A perfect example is a previous antitrust suit for which microsoft got busted.  In the old days, the Word Perfect suite was #1 by a huge margin.  Microsoft then began to refuse to sell windows(only choice for an OS) to any computer retailer that did not bundle MS office with their new machines.  In under two years, Word perfect was virtually dead and the company was sold several times.  And in the past couple years microsoft has cranked up the price on Office.  Its Rockefeller all over again.

Today for instance, microsoft is trying to kill adobe off since they started packaging Photodraw in the last version of Office.  This will eventually lead to the downfall of photoshop.  Microsoft of course doesn't really care about photoshop, they want to get rid of adobe acrobat, and the pdf format which competes with word as the portable document format on the internet.  So they will kill one of adobe's products to put them out of business, or make adobe cheaper for MS to buy out.

I hope people understand this topic more in the future.  Usually when I hear people arguing on the two sides of the microsoft issue, neither really understand what they are talking about.

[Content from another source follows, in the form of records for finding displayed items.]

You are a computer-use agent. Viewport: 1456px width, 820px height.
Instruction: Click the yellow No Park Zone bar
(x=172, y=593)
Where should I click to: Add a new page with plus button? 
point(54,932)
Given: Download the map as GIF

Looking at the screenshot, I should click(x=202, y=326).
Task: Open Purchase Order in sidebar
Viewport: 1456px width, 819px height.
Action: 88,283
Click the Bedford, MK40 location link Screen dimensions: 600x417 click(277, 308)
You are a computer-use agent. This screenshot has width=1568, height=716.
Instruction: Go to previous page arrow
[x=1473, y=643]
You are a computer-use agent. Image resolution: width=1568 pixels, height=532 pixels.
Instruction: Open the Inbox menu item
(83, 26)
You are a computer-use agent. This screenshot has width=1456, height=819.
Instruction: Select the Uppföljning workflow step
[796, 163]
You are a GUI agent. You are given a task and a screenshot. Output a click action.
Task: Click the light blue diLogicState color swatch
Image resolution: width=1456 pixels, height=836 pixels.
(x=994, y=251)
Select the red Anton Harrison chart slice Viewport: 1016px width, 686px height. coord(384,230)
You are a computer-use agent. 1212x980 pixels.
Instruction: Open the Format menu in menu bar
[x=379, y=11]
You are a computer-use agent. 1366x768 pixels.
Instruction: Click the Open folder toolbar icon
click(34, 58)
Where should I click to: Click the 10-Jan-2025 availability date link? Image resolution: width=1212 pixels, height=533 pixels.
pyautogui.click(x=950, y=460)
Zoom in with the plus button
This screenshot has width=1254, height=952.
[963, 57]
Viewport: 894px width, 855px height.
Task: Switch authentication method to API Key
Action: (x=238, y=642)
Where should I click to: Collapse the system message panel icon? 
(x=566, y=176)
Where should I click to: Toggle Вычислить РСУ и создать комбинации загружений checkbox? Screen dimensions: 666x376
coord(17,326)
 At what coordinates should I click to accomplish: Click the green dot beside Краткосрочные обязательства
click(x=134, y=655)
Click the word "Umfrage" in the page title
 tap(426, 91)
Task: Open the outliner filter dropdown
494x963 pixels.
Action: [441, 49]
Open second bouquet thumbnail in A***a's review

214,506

Unfortunately Microsoft has to be broken up.  They have lost many antitrust cases, and they just ignore the results.  Fines are somthing about which they don't care.  The only thing left is to take the OS product and seperate it from the applications they produce.  The only reason Office and IE are the mainstream products today are because of previous illegal actions by MS anyway.

I feel strongly on this issue, because in the IT field, microsoft's products are not the best at all.  But you are forced to use them because they are forced on you.  And any new company that tries to compete or make a good product is immediately copied and included for free in one of microsoft's products to eliminate the competition.  And the microsoft versions are of much lower quality.